23 thoughts on “A reluctant conversation with God”

  1. Of all people I can’t speak for the Big Guy but I can tell you that from my vantage point you are most certainly on the right path, you are infused with the most noble light, and you are definitely an inspiration to us all.

    (This would be a great place to insert some Bill Engvall “here’s your sign” humor but I’m not that funny.)

    Thanks for being that inspiration, Bill. Keep shining, brother.

    Liked by 1 person

  2. So many questions so many of us have asked so many times.
    As we wait, we do our best, taking the count as and when necessary. IMO there is a power greater than all on this earth. It works in mysterious and magical ways…… are we there at the right time to help someone in need? To lend a listening ear without passing judgement, to hold a hand for someone afraid or lost. Is that our purpose, to do for others? We find ourselves, and it is not necessarily who we thought we were. I for one believe I am a better person for all the knocks I took, and when I was at my lowest, my music was my salvation and I felt I was not alone.

    Liked by 1 person

      1. I feel like that too sometimes.
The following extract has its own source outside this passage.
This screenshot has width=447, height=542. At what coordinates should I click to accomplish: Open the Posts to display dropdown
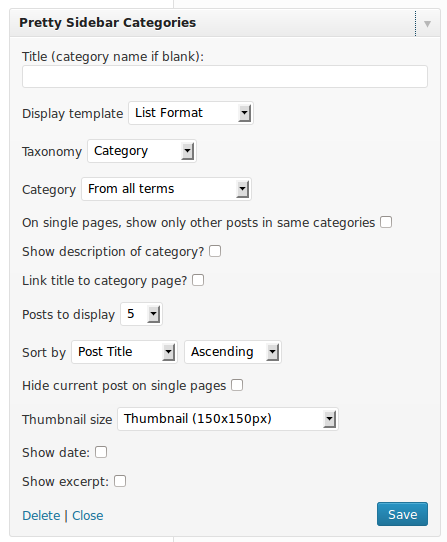pos(141,314)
I’ve always been a good listener and people talk to me, even complete strangers. And I will never forget those two ladies at the bus stop who were there for me when I needed someone to hold me and let me cry when they told me I wouldn’t need chemo.

        Liked by 1 person

  3. I’ve only recently found you through this blog, and you have made an impression on me. I think that’s an important thing, and I think it’s one of the ways God works – he works through us.

    Liked by 1 person

  4. There is a stage when the choice is ours. A long time ago, I worked in a hospice. I have no fear of what comes after, I believe something comes after, but I fear for the souls of those who live as if they’ll live forever.
    Everlasting life. I can’t imagine it.
    I am small, a grain of sand on the beach within the grain of sand, but I see light on the horizon. I know the sun will rise and the sun will set, and I will know when my sun sets, there will be a path for me to choose.
    What I saw was the choice people made at the time it needed to be made. Will I be as brave as some, or as fearful as others? Will I let go easily, or fight to the very end?
    Unknown, at this stage, but at every other moment in my life where the choice was open, I chose to go on, to fight.
    One day, though, I will choose to follow my daughter.
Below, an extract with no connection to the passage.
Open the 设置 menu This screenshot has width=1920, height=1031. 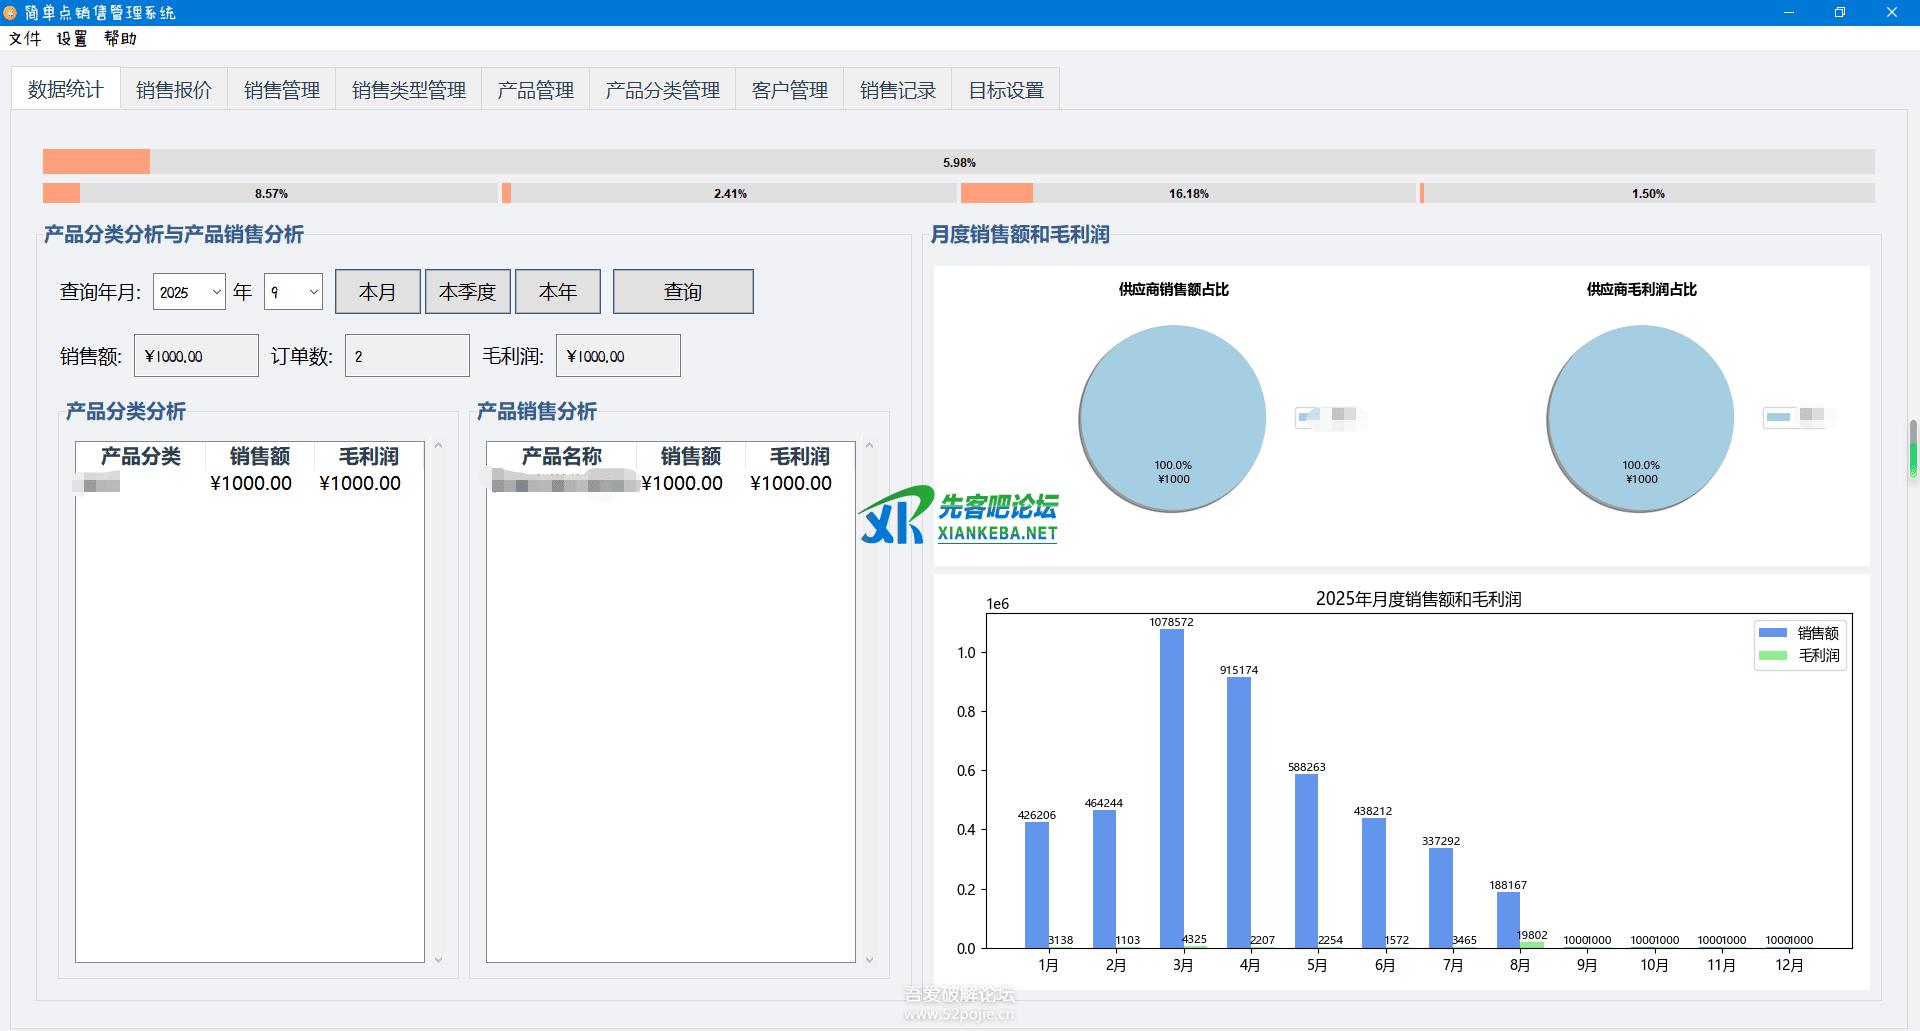click(72, 38)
    That’s where the magic comes in, as you know. The ones who look to us, are inspired by things we do or say or demonstrate.
    Sorry, your words inspired something in me. Not a search for God, because I have faith that God exists (I speak not of religion), but a thought that leads to seeking.

    Liked by 1 person

    1. A very thought provoking reply. Thank you Iwill continue to embrace my smallness and continue to question everything on my journey.
      I’m glad my words resonated with you, that’s what we try to do isn’t it?

      Liked by 1 person

  5. stay on the mat till the count of 9 when you need a rest, but stay in the arena, and keep getting up. each time. i don’t know from where your answer will come, from whom or what, but as long as you keep getting up, you will find it.

    Liked by 1 person

  6. Do you like magic Billy? I don’t know if it would help you or not, but what if you thought of your journey as a magic trick or act? I mean once you have figured it all out, it’s not fun or interesting anymore. It’s not anything anymore it’s just done. What if the answers you seek are at the end of the tunnel? I’m not saying not to question, but please don’t forget to smell the flowers and enjoy the ride a bit. I’ve missed you!